According to 4 pirate scenario above, the pirates most easily pleased will be the 3rd youngest who would stand to get no coins, and the youngest who will get only 1 coin. Offer the youngest 2, the 3rd youngest 1, and they’ll have to accept. The other 2 are going to vote against getting nothing, but that doesn’t affect the proposal of 2 coins to the youngest, 1 coin to the 3rd youngest, nothing for the other two, and the remaining 97 coins for the oldest pirate. It will still pass with at least 50% of the vote in favour.

Perhaps interestingly, this may all change considering the possibility of finding coins in future. This might turn the pirates against each other, especially the youngest one against the others since he will never be thrown overboard if they keep the same rules, and especially since the 2nd oldest and the 2nd youngest are going to want more than nothing in future, and their primary target is going to be the oldest pirate who stands to rip them off in future in a similar way, and he’s the first in line to be thrown overboard.[/tab]

I think, between Carleas and Sil, my original answer was closest to Sil’s. But, Carleas said something interesting that I hadn’t thought of.

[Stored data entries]
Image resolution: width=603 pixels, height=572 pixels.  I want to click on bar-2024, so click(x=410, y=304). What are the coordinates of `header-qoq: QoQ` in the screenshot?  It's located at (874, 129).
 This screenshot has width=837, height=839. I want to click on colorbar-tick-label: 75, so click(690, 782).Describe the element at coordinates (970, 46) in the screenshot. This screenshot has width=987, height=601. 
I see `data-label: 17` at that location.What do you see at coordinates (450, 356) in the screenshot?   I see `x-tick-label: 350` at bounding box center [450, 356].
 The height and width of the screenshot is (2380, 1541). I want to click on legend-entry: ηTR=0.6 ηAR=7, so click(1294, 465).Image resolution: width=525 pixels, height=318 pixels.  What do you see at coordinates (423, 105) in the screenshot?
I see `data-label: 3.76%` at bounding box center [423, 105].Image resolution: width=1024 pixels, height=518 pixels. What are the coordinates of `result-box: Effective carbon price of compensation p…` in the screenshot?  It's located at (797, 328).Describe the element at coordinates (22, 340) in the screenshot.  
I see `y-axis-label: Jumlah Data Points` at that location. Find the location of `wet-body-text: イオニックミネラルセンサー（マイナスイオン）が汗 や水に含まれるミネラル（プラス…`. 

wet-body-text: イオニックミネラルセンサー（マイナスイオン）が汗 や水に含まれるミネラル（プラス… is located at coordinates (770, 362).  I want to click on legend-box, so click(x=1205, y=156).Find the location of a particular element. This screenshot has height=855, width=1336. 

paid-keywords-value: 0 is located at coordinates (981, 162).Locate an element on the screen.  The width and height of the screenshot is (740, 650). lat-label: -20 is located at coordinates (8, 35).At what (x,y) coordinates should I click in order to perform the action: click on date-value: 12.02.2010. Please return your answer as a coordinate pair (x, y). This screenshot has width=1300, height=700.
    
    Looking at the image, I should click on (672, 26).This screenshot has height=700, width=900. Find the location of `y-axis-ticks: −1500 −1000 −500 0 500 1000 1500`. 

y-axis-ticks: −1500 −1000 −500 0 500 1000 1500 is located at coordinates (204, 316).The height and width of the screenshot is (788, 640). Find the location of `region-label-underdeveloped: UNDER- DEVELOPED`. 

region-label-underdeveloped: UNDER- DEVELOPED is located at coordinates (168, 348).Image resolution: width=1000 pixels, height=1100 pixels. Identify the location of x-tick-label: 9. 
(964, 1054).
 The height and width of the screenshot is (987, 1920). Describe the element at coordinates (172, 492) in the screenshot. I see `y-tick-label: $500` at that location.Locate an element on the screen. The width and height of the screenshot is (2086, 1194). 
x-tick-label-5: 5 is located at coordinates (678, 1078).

**Problem statement**
Transcribe the entire pirate-puzzle text above, word for word.

**Response**
According to 4 pirate scenario above, the pirates most easily pleased will be the 3rd youngest who would stand to get no coins, and the youngest who will get only 1 coin. Offer the youngest 2, the 3rd youngest 1, and they’ll have to accept. The other 2 are going to vote against getting nothing, but that doesn’t affect the proposal of 2 coins to the youngest, 1 coin to the 3rd youngest, nothing for the other two, and the remaining 97 coins for the oldest pirate. It will still pass with at least 50% of the vote in favour.

Perhaps interestingly, this may all change considering the possibility of finding coins in future. This might turn the pirates against each other, especially the youngest one against the others since he will never be thrown overboard if they keep the same rules, and especially since the 2nd oldest and the 2nd youngest are going to want more than nothing in future, and their primary target is going to be the oldest pirate who stands to rip them off in future in a similar way, and he’s the first in line to be thrown overboard.[/tab]

I think, between Carleas and Sil, my original answer was closest to Sil’s. But, Carleas said something interesting that I hadn’t thought of.